Text segment —
____

Plan for environmentally sensitive final arrangements.

Have a funeral
that reflects
your values, and reduce expenses and planning headaches for
your loved ones.

Save resources. Keep toxic embalming chemical and resource-heavy caskets out of the ground. Leave an Earth-friendly example for others. On his deathbed King Alfred the Great said, “I desire to leave to the men that come after me a remembrance of me in good works.”

It’s a noble quote that raises this question: What do we as a society leave future generations when we bury our dead? Will our ancestors inherit a positive legacy?

Not through our current funereal habits. Each year in US cemeteries, we bury 827,060 gallons of embalming fluid, which includes formaldehyde, 180,544,000 pounds of steel, 5,400,000 pounds of copper and bronze and 30 million board feet of hardwoods, including tropical woods, according to
Mary Woodsen, vice president of the Pre-Posthumous Society, an organization dedicated to bringing memorial nature preserves to New York state.

While most people don’t like to think of their own final arrangements, it’s possible to prepare for the inevitable. Planning ahead will not only remove a considerable burden from grieving relatives, it can give you peace of mind knowing you leave behind an Earth-friendly legacy.

____

Records supplied —
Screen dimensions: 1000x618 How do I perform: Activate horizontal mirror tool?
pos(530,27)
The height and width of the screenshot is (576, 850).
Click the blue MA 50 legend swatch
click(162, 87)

____

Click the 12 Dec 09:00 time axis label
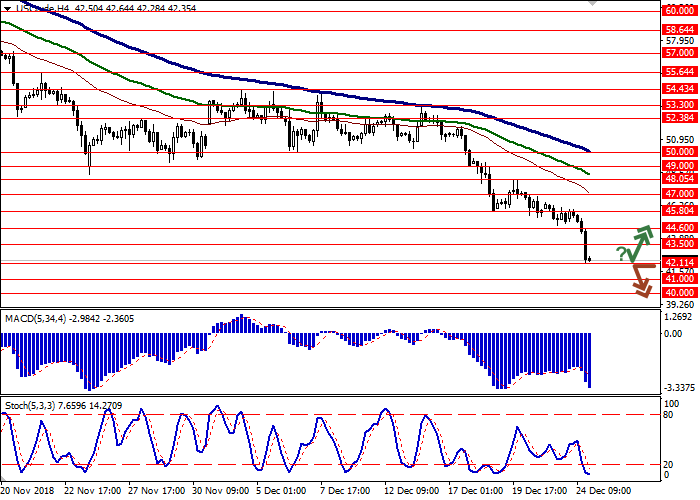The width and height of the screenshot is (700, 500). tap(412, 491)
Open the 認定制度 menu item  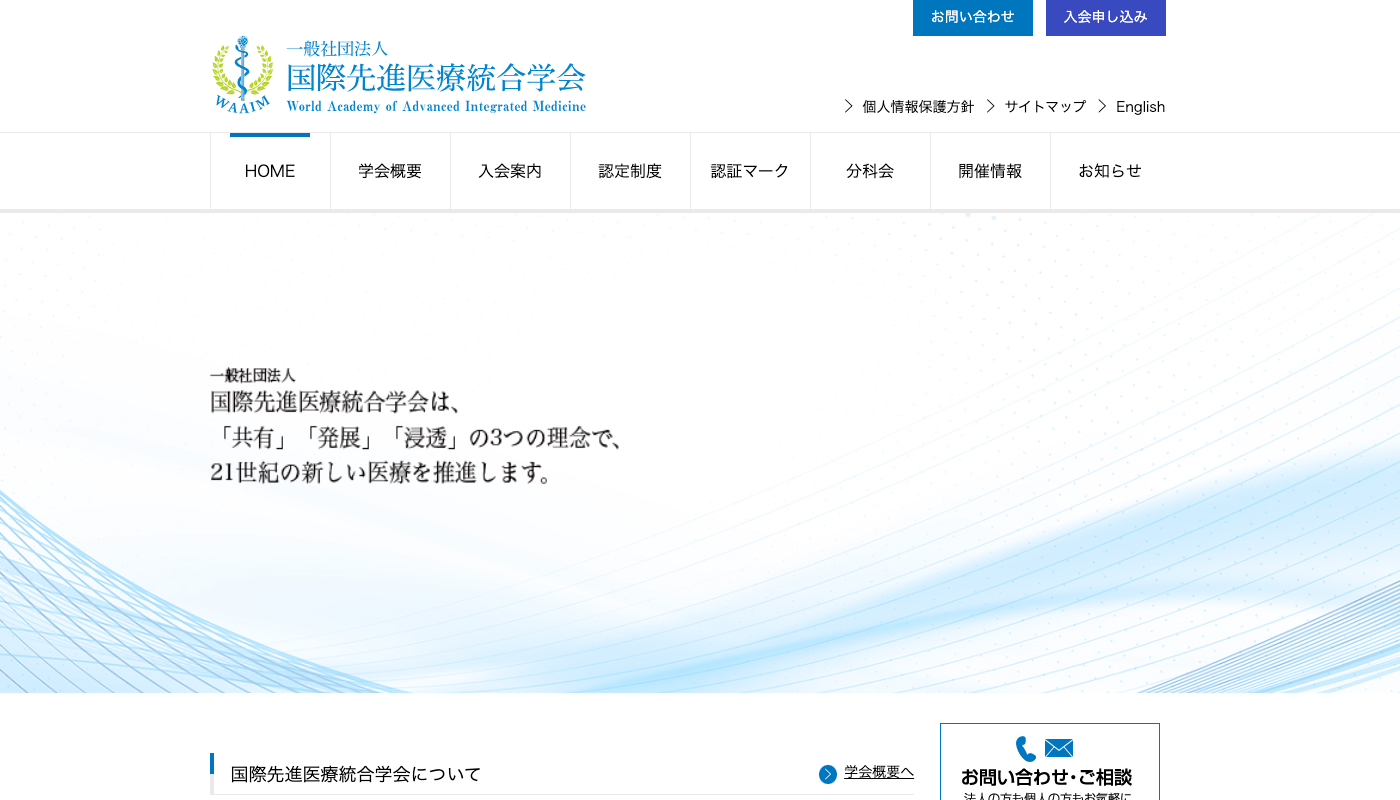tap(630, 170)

____

What to do —
[A] Translate this sentence from the text on environmentally friendly funerals into Spanish: "Leave an Earth-friendly example for others."
[B] Print the passage of the text on environmentally friendly funerals that runs between "It’s a noble" and "an Earth-friendly legacy.", inclusive.
The entries were drawn from a separate source.

Per-task outputs —
[A] Deja un ejemplo respetuoso con la Tierra para los demás.

[B]
It’s a noble quote that raises this question: What do we as a society leave future generations when we bury our dead? Will our ancestors inherit a positive legacy?

Not through our current funereal habits. Each year in US cemeteries, we bury 827,060 gallons of embalming fluid, which includes formaldehyde, 180,544,000 pounds of steel, 5,400,000 pounds of copper and bronze and 30 million board feet of hardwoods, including tropical woods, according to
Mary Woodsen, vice president of the Pre-Posthumous Society, an organization dedicated to bringing memorial nature preserves to New York state.

While most people don’t like to think of their own final arrangements, it’s possible to prepare for the inevitable. Planning ahead will not only remove a considerable burden from grieving relatives, it can give you peace of mind knowing you leave behind an Earth-friendly legacy.